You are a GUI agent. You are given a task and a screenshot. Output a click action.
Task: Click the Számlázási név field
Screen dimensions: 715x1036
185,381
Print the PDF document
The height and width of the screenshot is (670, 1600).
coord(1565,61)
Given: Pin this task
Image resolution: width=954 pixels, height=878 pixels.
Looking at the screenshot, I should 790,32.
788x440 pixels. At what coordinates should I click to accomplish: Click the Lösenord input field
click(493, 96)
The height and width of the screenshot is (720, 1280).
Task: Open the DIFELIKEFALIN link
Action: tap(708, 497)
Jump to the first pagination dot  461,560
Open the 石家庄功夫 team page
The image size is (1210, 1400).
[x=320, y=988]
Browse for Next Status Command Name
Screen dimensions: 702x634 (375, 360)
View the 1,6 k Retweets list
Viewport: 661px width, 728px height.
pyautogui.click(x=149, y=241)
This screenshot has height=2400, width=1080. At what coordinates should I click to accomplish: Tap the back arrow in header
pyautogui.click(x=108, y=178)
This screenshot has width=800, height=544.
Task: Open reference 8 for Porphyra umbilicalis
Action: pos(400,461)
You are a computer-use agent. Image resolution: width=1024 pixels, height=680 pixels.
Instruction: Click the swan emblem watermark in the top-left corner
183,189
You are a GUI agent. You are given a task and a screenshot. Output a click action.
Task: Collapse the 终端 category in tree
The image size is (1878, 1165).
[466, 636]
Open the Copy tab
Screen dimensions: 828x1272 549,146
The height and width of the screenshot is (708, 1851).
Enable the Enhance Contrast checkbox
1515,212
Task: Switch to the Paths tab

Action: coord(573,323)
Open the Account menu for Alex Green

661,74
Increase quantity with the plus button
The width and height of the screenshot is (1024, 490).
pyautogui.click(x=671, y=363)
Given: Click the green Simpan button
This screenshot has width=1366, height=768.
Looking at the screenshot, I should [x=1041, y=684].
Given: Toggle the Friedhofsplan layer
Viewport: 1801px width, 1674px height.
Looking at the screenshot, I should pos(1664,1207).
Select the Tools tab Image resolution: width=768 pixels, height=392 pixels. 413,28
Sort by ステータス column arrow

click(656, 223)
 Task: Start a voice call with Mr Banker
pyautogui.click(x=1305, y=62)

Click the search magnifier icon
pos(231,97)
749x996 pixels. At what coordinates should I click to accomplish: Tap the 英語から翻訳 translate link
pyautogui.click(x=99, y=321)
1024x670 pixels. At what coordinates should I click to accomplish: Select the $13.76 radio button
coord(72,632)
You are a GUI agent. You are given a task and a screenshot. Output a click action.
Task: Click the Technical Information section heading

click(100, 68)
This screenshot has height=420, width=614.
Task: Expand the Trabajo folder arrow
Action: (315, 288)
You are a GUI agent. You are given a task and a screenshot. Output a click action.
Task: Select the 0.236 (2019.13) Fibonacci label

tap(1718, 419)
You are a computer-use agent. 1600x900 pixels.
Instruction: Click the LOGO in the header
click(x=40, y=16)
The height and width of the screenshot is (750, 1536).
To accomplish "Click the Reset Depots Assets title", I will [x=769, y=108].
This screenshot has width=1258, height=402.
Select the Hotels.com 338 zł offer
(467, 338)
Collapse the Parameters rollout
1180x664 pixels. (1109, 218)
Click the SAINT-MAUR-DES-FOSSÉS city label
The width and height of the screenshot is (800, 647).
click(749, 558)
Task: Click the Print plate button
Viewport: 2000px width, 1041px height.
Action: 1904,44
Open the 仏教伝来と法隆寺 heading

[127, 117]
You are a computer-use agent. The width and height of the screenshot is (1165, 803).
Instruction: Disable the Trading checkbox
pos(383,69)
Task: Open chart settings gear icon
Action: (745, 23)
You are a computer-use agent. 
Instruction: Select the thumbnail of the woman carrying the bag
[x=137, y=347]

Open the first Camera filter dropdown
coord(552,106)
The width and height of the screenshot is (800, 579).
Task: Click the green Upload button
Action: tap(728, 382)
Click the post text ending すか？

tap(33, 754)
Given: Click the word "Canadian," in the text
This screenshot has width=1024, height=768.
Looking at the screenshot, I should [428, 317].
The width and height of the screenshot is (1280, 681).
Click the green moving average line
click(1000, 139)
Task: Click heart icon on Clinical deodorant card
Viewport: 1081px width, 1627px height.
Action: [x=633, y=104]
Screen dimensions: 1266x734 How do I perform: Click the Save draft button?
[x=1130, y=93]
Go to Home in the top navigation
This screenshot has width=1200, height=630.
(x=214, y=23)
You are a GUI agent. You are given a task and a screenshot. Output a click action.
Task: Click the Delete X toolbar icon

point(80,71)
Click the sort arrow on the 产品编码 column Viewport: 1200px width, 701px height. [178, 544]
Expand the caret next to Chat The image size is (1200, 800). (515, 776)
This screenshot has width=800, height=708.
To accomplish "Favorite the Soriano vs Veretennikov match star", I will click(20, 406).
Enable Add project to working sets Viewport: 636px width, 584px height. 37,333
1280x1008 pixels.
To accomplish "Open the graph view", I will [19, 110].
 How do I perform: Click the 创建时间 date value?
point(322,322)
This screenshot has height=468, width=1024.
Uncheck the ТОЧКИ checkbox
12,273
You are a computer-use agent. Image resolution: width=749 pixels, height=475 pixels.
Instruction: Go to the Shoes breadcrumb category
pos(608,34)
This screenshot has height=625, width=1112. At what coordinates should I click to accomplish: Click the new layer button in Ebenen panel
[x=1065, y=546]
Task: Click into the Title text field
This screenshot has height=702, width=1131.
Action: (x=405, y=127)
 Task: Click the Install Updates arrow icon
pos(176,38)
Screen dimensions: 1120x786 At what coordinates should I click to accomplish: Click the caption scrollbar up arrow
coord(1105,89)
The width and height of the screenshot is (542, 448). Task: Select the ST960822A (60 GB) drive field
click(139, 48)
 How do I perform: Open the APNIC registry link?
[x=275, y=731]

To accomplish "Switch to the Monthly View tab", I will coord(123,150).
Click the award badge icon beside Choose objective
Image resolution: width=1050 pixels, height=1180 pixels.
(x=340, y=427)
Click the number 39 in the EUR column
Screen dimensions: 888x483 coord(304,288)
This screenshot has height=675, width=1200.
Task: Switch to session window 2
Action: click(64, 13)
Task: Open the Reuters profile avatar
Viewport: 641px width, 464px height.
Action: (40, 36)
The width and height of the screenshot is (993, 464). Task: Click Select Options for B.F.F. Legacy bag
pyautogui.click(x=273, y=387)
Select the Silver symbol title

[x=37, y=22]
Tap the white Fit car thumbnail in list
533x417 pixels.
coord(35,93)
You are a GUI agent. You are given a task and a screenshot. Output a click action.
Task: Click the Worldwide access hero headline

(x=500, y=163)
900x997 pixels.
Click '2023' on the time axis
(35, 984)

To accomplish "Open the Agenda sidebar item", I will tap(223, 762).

■ Task to complete
Each line of the material above must be retyped exactly as written.

■ Reply to the exercise
You are a GUI agent. You are given a task and a screenshot. Output a click action.
Task: Click the Számlázási név field
Screen dimensions: 715x1036
185,381
Print the PDF document
The height and width of the screenshot is (670, 1600).
coord(1565,61)
Given: Pin this task
Image resolution: width=954 pixels, height=878 pixels.
Looking at the screenshot, I should 790,32.
788x440 pixels. At what coordinates should I click to accomplish: Click the Lösenord input field
click(493, 96)
The height and width of the screenshot is (720, 1280).
Task: Open the DIFELIKEFALIN link
Action: tap(708, 497)
Jump to the first pagination dot  461,560
Open the 石家庄功夫 team page
The image size is (1210, 1400).
[x=320, y=988]
Browse for Next Status Command Name
Screen dimensions: 702x634 (375, 360)
View the 1,6 k Retweets list
Viewport: 661px width, 728px height.
pyautogui.click(x=149, y=241)
This screenshot has height=2400, width=1080. At what coordinates should I click to accomplish: Tap the back arrow in header
pyautogui.click(x=108, y=178)
This screenshot has width=800, height=544.
Task: Open reference 8 for Porphyra umbilicalis
Action: pos(400,461)
You are a computer-use agent. Image resolution: width=1024 pixels, height=680 pixels.
Instruction: Click the swan emblem watermark in the top-left corner
183,189
You are a GUI agent. You are given a task and a screenshot. Output a click action.
Task: Collapse the 终端 category in tree
The image size is (1878, 1165).
[466, 636]
Open the Copy tab
Screen dimensions: 828x1272 549,146
The height and width of the screenshot is (708, 1851).
Enable the Enhance Contrast checkbox
1515,212
Task: Switch to the Paths tab

Action: coord(573,323)
Open the Account menu for Alex Green

661,74
Increase quantity with the plus button
The width and height of the screenshot is (1024, 490).
pyautogui.click(x=671, y=363)
Given: Click the green Simpan button
This screenshot has width=1366, height=768.
Looking at the screenshot, I should [x=1041, y=684].
Given: Toggle the Friedhofsplan layer
Viewport: 1801px width, 1674px height.
Looking at the screenshot, I should pos(1664,1207).
Select the Tools tab Image resolution: width=768 pixels, height=392 pixels. 413,28
Sort by ステータス column arrow

click(656, 223)
 Task: Start a voice call with Mr Banker
pyautogui.click(x=1305, y=62)

Click the search magnifier icon
pos(231,97)
749x996 pixels. At what coordinates should I click to accomplish: Tap the 英語から翻訳 translate link
pyautogui.click(x=99, y=321)
1024x670 pixels. At what coordinates should I click to accomplish: Select the $13.76 radio button
coord(72,632)
You are a GUI agent. You are given a task and a screenshot. Output a click action.
Task: Click the Technical Information section heading

click(100, 68)
This screenshot has height=420, width=614.
Task: Expand the Trabajo folder arrow
Action: (315, 288)
You are a GUI agent. You are given a task and a screenshot. Output a click action.
Task: Select the 0.236 (2019.13) Fibonacci label

tap(1718, 419)
You are a computer-use agent. 1600x900 pixels.
Instruction: Click the LOGO in the header
click(x=40, y=16)
The height and width of the screenshot is (750, 1536).
To accomplish "Click the Reset Depots Assets title", I will [x=769, y=108].
This screenshot has width=1258, height=402.
Select the Hotels.com 338 zł offer
(467, 338)
Collapse the Parameters rollout
1180x664 pixels. (1109, 218)
Click the SAINT-MAUR-DES-FOSSÉS city label
The width and height of the screenshot is (800, 647).
click(749, 558)
Task: Click the Print plate button
Viewport: 2000px width, 1041px height.
Action: 1904,44
Open the 仏教伝来と法隆寺 heading

[127, 117]
You are a computer-use agent. The width and height of the screenshot is (1165, 803).
Instruction: Disable the Trading checkbox
pos(383,69)
Task: Open chart settings gear icon
Action: (745, 23)
You are a computer-use agent. 
Instruction: Select the thumbnail of the woman carrying the bag
[x=137, y=347]

Open the first Camera filter dropdown
coord(552,106)
The width and height of the screenshot is (800, 579).
Task: Click the green Upload button
Action: tap(728, 382)
Click the post text ending すか？

tap(33, 754)
Given: Click the word "Canadian," in the text
This screenshot has width=1024, height=768.
Looking at the screenshot, I should [428, 317].
The width and height of the screenshot is (1280, 681).
Click the green moving average line
click(1000, 139)
Task: Click heart icon on Clinical deodorant card
Viewport: 1081px width, 1627px height.
Action: [x=633, y=104]
Screen dimensions: 1266x734 How do I perform: Click the Save draft button?
[x=1130, y=93]
Go to Home in the top navigation
This screenshot has width=1200, height=630.
(x=214, y=23)
You are a GUI agent. You are given a task and a screenshot. Output a click action.
Task: Click the Delete X toolbar icon

point(80,71)
Click the sort arrow on the 产品编码 column Viewport: 1200px width, 701px height. [178, 544]
Expand the caret next to Chat The image size is (1200, 800). (515, 776)
This screenshot has width=800, height=708.
To accomplish "Favorite the Soriano vs Veretennikov match star", I will click(20, 406).
Enable Add project to working sets Viewport: 636px width, 584px height. 37,333
1280x1008 pixels.
To accomplish "Open the graph view", I will [19, 110].
 How do I perform: Click the 创建时间 date value?
point(322,322)
This screenshot has height=468, width=1024.
Uncheck the ТОЧКИ checkbox
12,273
You are a computer-use agent. Image resolution: width=749 pixels, height=475 pixels.
Instruction: Go to the Shoes breadcrumb category
pos(608,34)
This screenshot has height=625, width=1112. At what coordinates should I click to accomplish: Click the new layer button in Ebenen panel
[x=1065, y=546]
Task: Click into the Title text field
This screenshot has height=702, width=1131.
Action: (x=405, y=127)
 Task: Click the Install Updates arrow icon
pos(176,38)
Screen dimensions: 1120x786 At what coordinates should I click to accomplish: Click the caption scrollbar up arrow
coord(1105,89)
The width and height of the screenshot is (542, 448). Task: Select the ST960822A (60 GB) drive field
click(139, 48)
 How do I perform: Open the APNIC registry link?
[x=275, y=731]

To accomplish "Switch to the Monthly View tab", I will coord(123,150).
Click the award badge icon beside Choose objective
Image resolution: width=1050 pixels, height=1180 pixels.
(x=340, y=427)
Click the number 39 in the EUR column
Screen dimensions: 888x483 coord(304,288)
This screenshot has height=675, width=1200.
Task: Switch to session window 2
Action: click(64, 13)
Task: Open the Reuters profile avatar
Viewport: 641px width, 464px height.
Action: (40, 36)
The width and height of the screenshot is (993, 464). Task: Click Select Options for B.F.F. Legacy bag
pyautogui.click(x=273, y=387)
Select the Silver symbol title

[x=37, y=22]
Tap the white Fit car thumbnail in list
533x417 pixels.
coord(35,93)
You are a GUI agent. You are given a task and a screenshot. Output a click action.
Task: Click the Worldwide access hero headline

(x=500, y=163)
900x997 pixels.
Click '2023' on the time axis
(35, 984)

To accomplish "Open the Agenda sidebar item", I will tap(223, 762).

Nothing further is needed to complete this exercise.